(Beginning of TASK DATA)

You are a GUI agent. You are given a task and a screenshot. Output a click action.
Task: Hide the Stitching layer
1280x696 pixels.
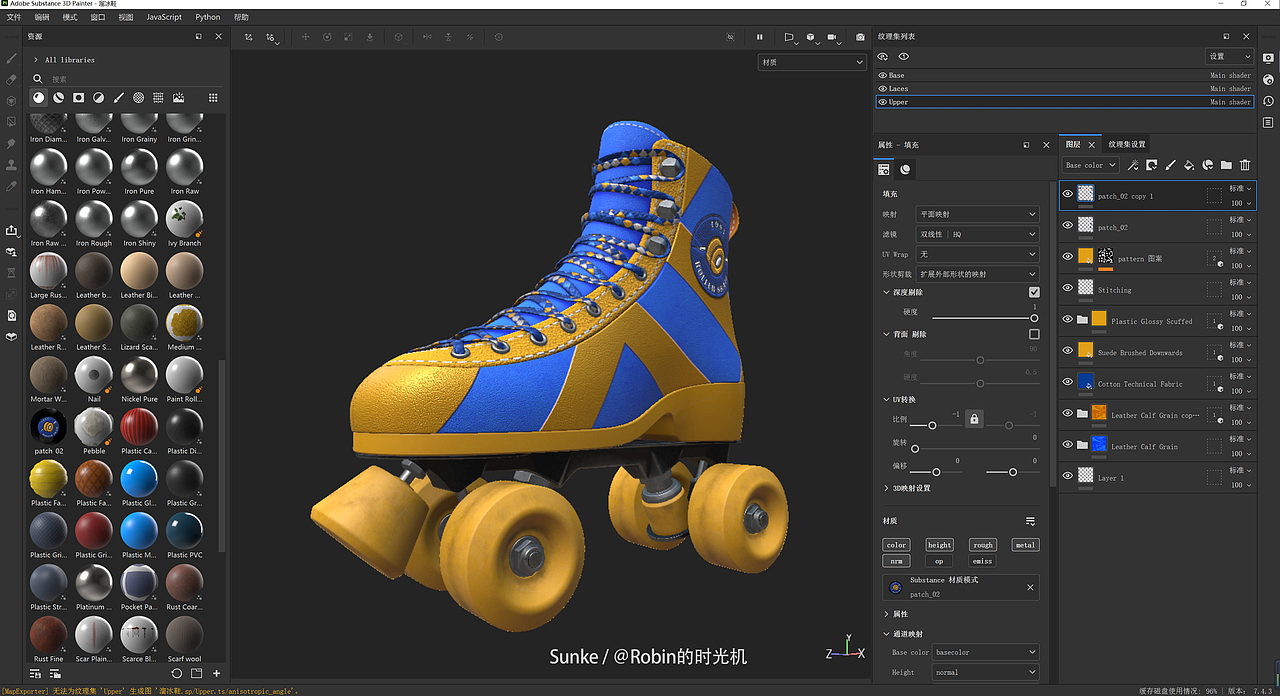pos(1068,289)
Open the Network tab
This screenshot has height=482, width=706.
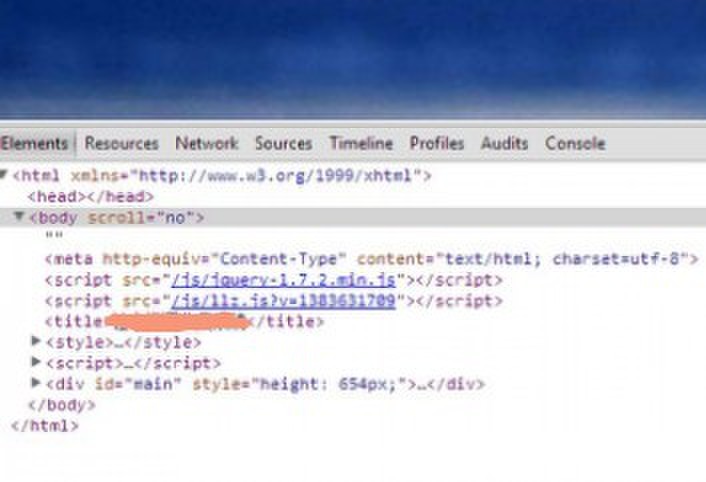pos(207,144)
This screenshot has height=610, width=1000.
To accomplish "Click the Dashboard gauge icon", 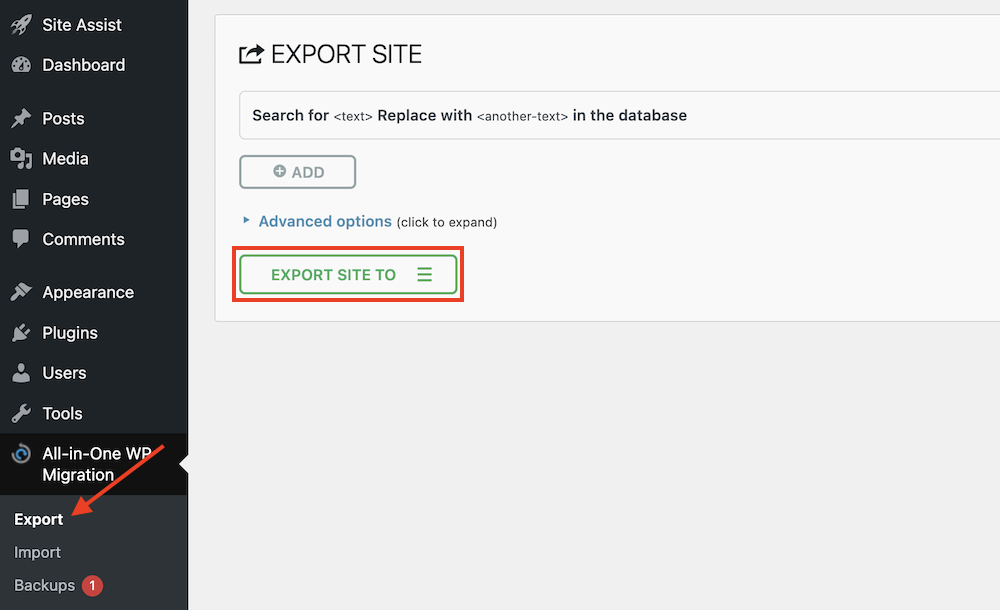I will (21, 65).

(End of TASK DATA)

DIRECTIONS
Please print the lines above exactly, beginning at the first line of the entries and ending at the line holding "This screenshot has height=610, width=1000.", and leave the pictures out.

ANSWER
You are a GUI agent. You are given a task and a screenshot. Output a click action.
Task: Hide the Stitching layer
1280x696 pixels.
pos(1068,289)
Open the Network tab
This screenshot has height=482, width=706.
pos(207,144)
This screenshot has height=610, width=1000.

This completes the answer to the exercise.